• **DIRECTIONS**
The lines to copy run from the one containing "Given: Expand the" to the very end of the records; give them exactly, and only them, without pictures.

(EXTRACTED MATERIAL)

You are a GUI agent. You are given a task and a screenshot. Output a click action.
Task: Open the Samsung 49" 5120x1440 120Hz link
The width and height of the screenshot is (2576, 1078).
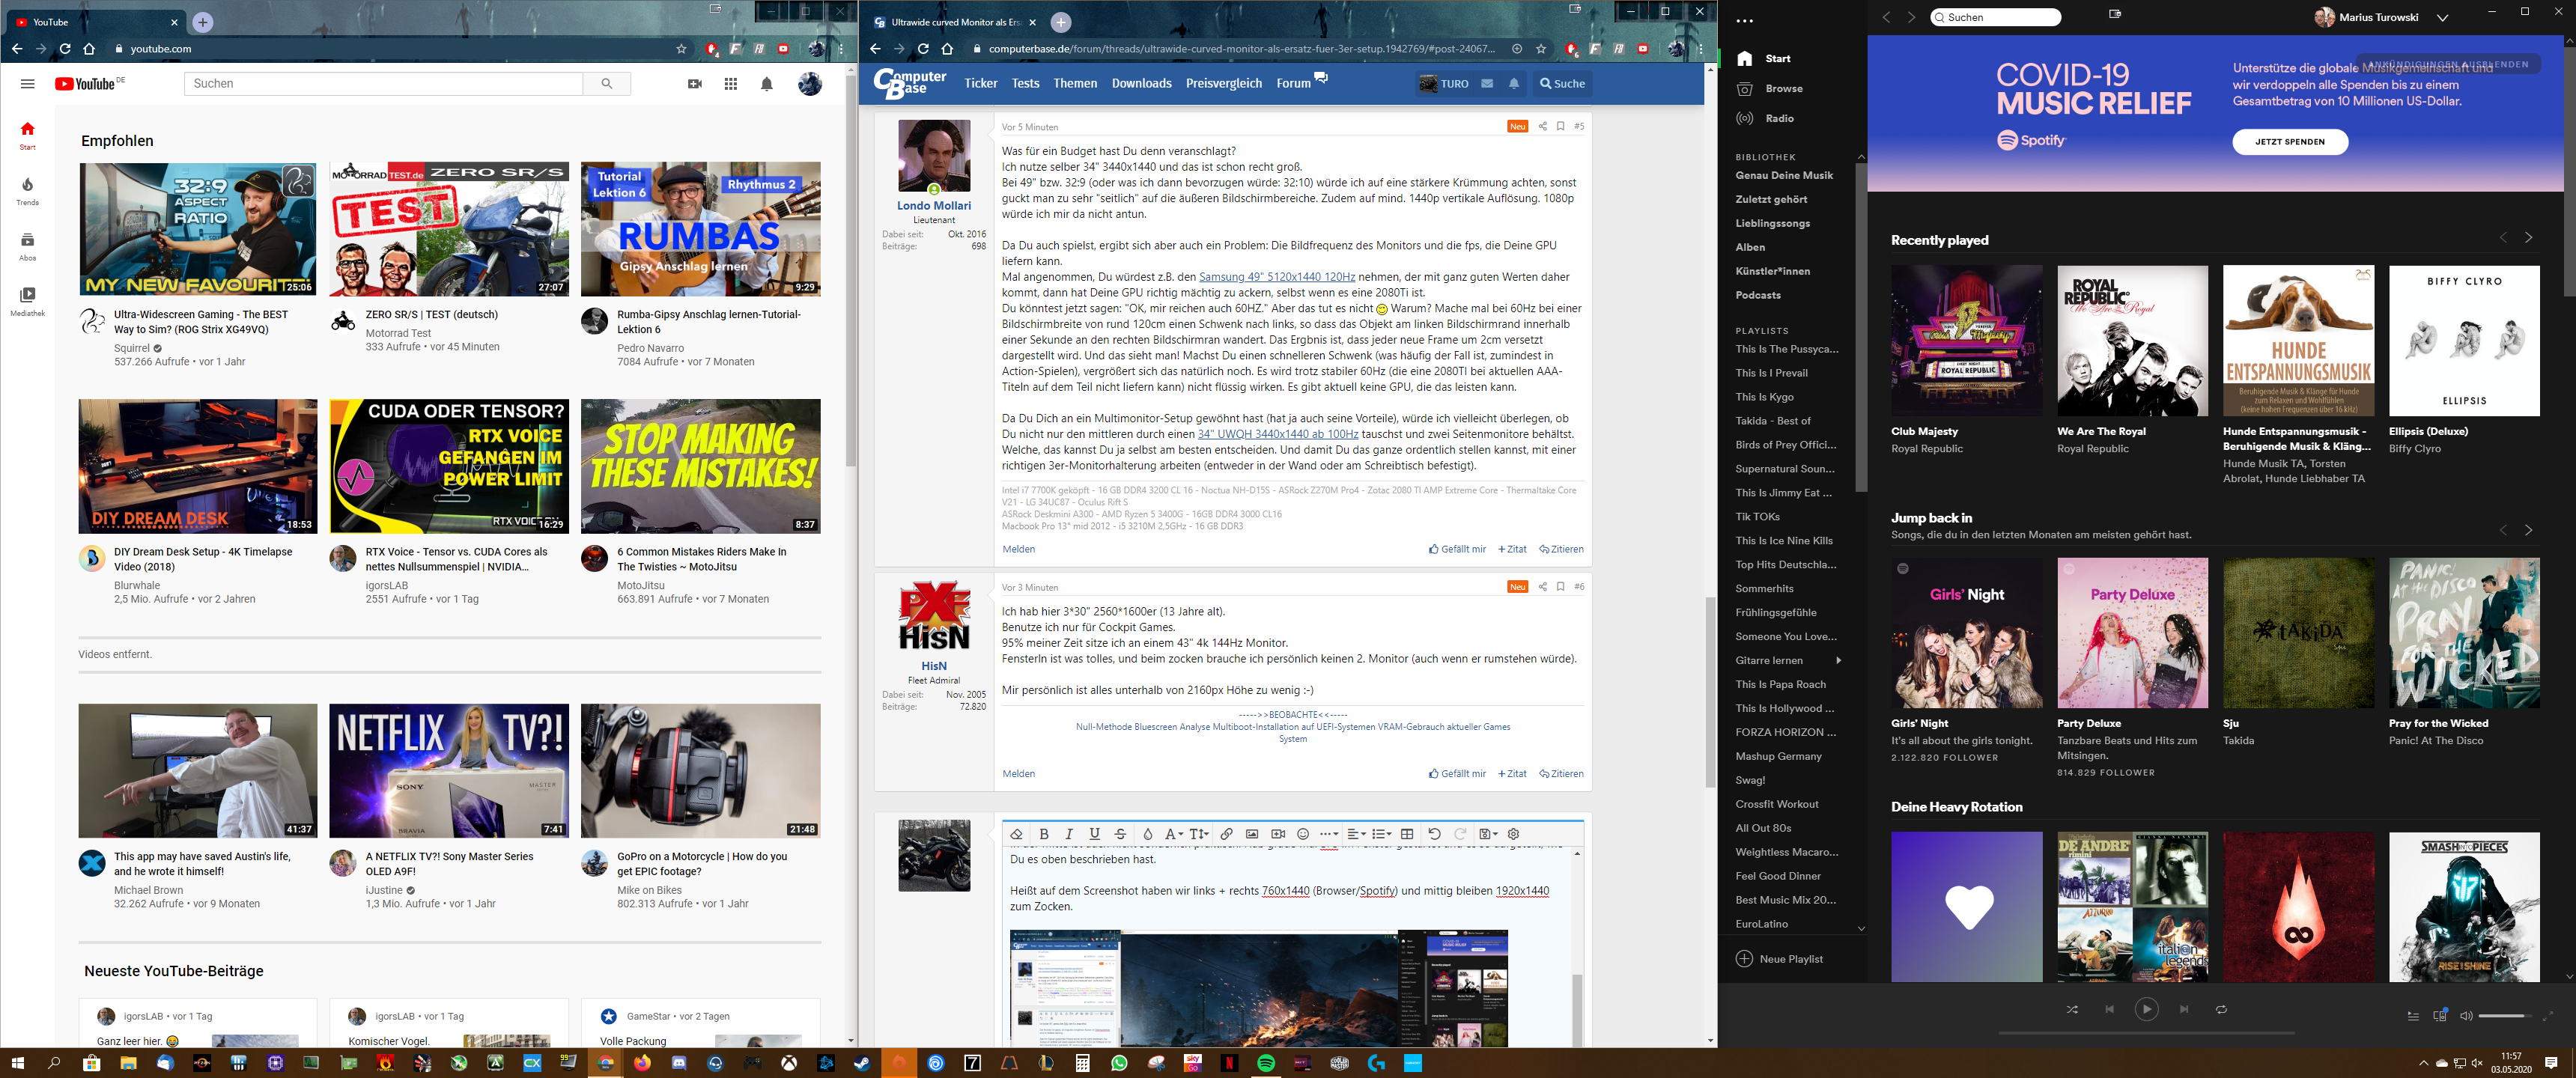[1276, 277]
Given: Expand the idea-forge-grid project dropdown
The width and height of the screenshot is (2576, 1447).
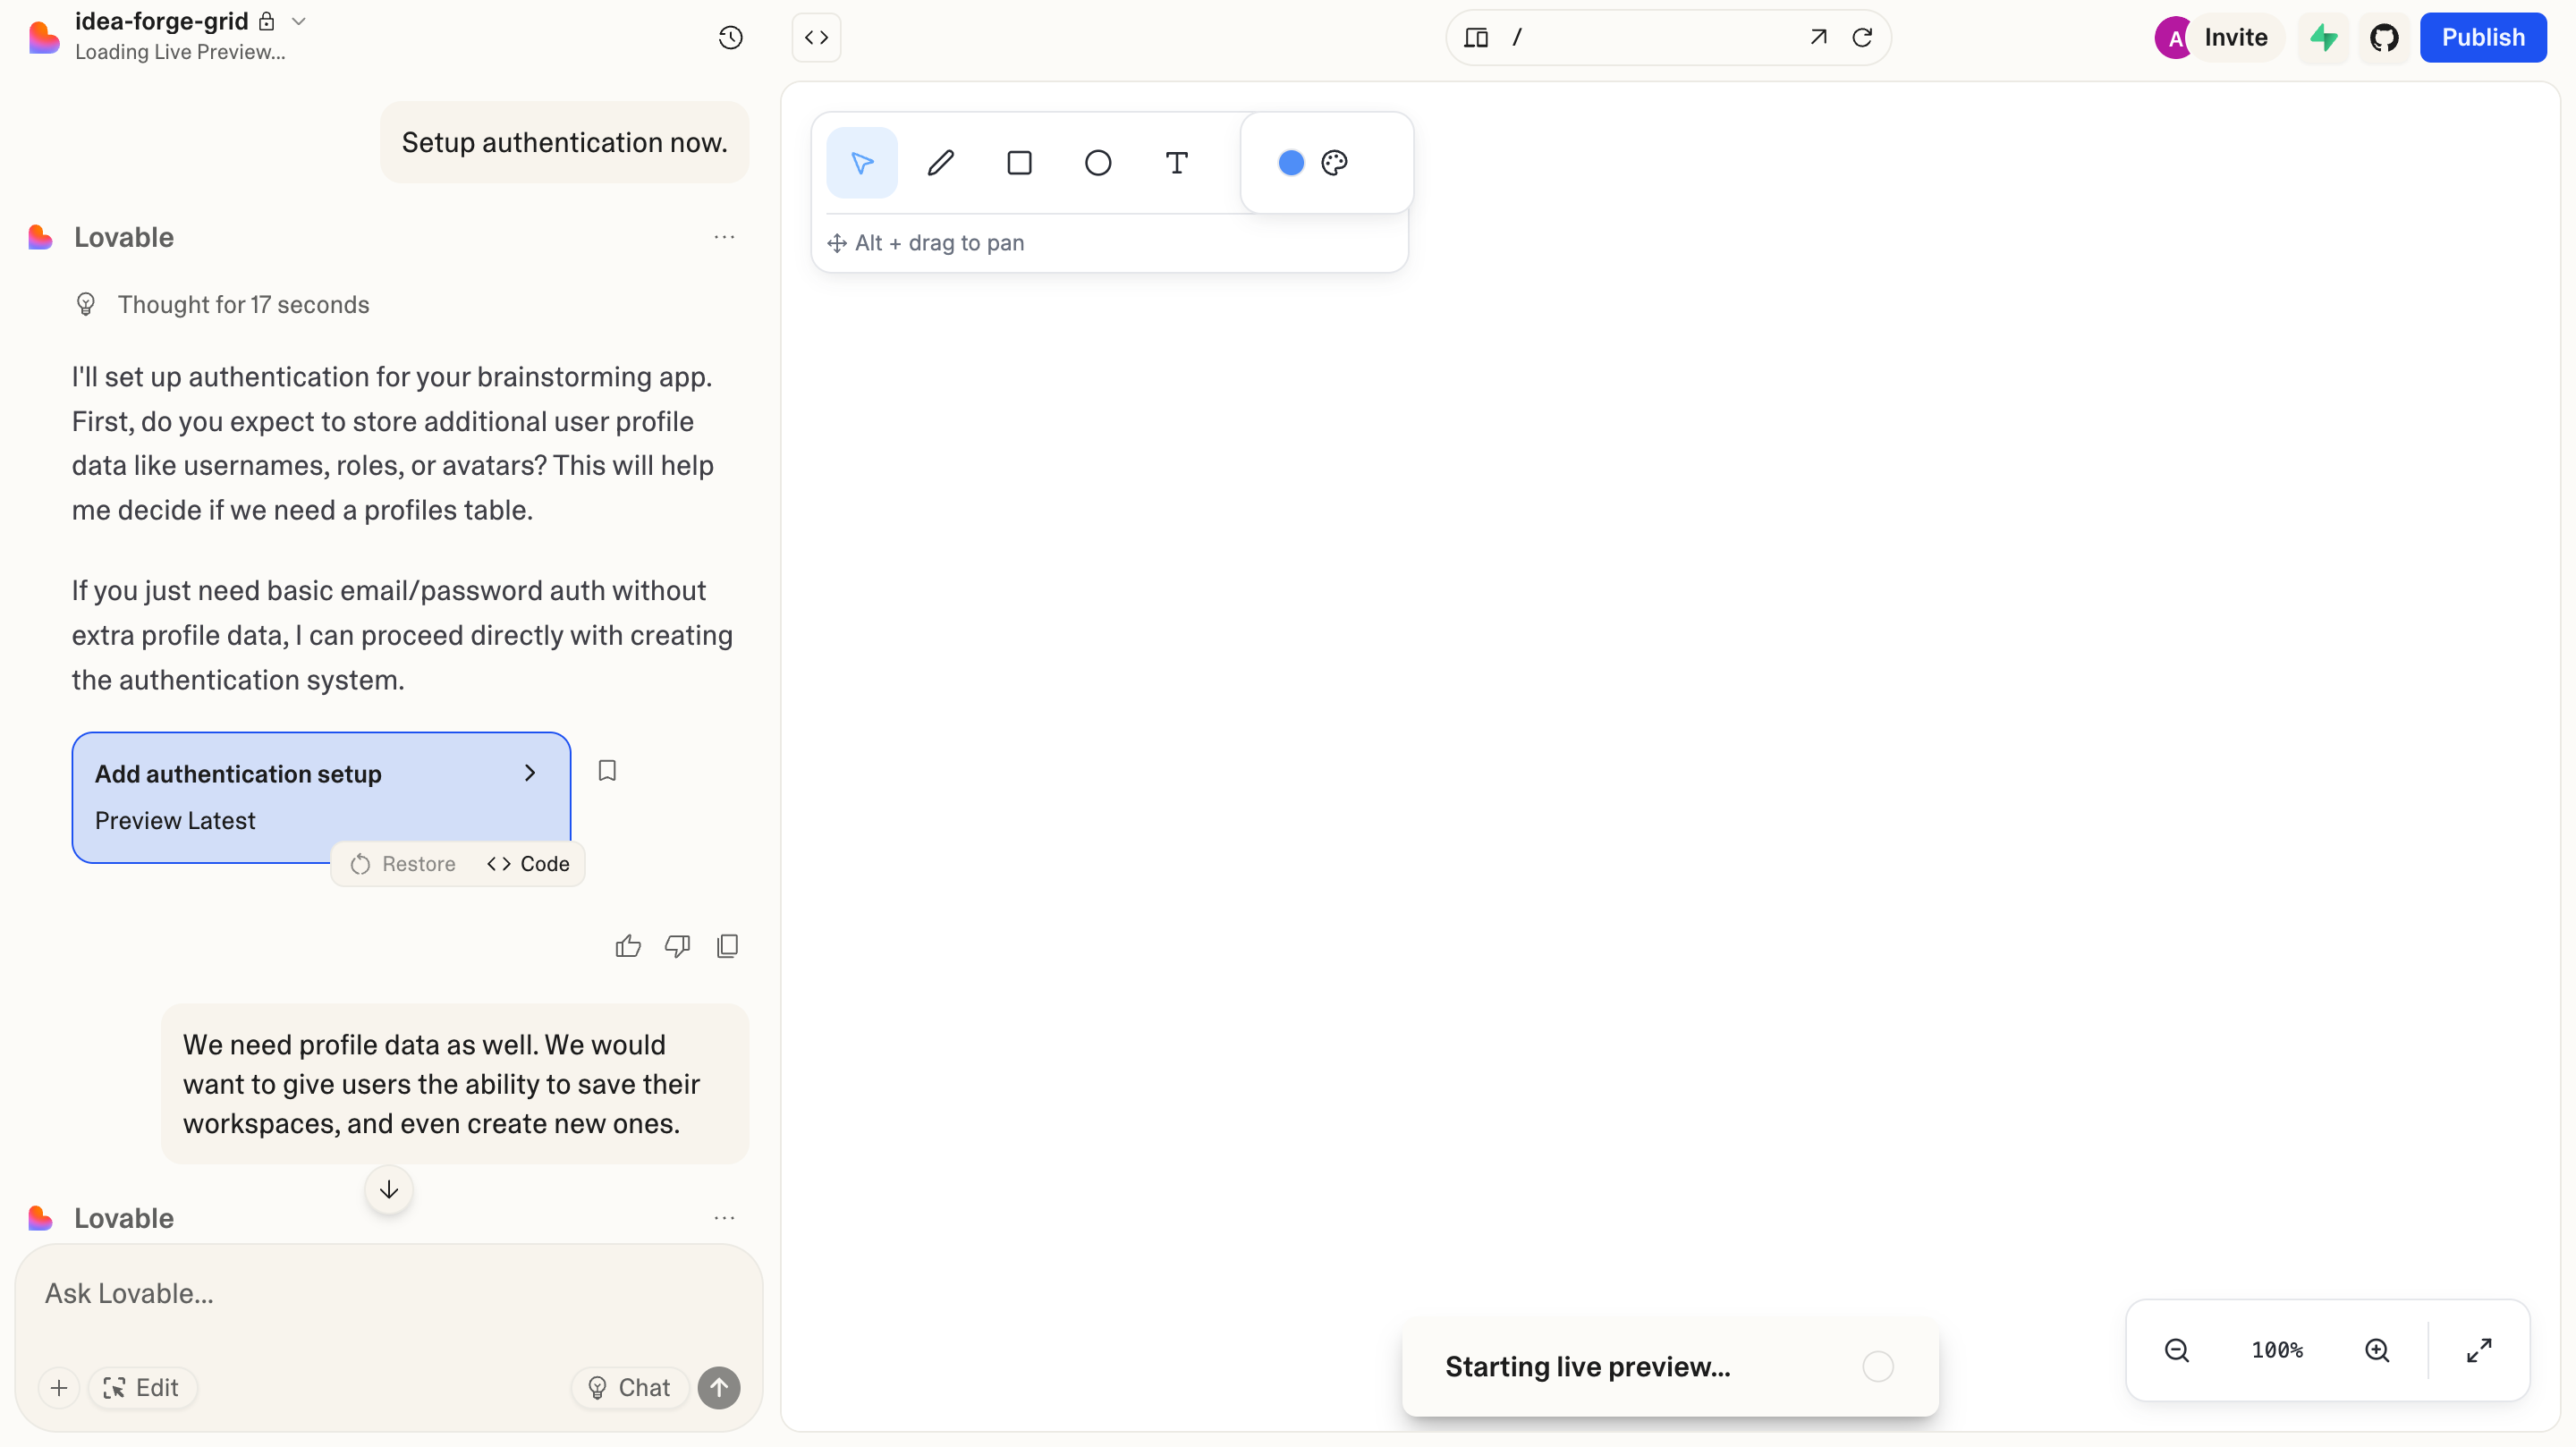Looking at the screenshot, I should (x=298, y=21).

(End EXTRACTED MATERIAL)

• **EXPECTED ANSWER**
Given: Expand the idea-forge-grid project dropdown
The width and height of the screenshot is (2576, 1447).
Looking at the screenshot, I should (x=298, y=21).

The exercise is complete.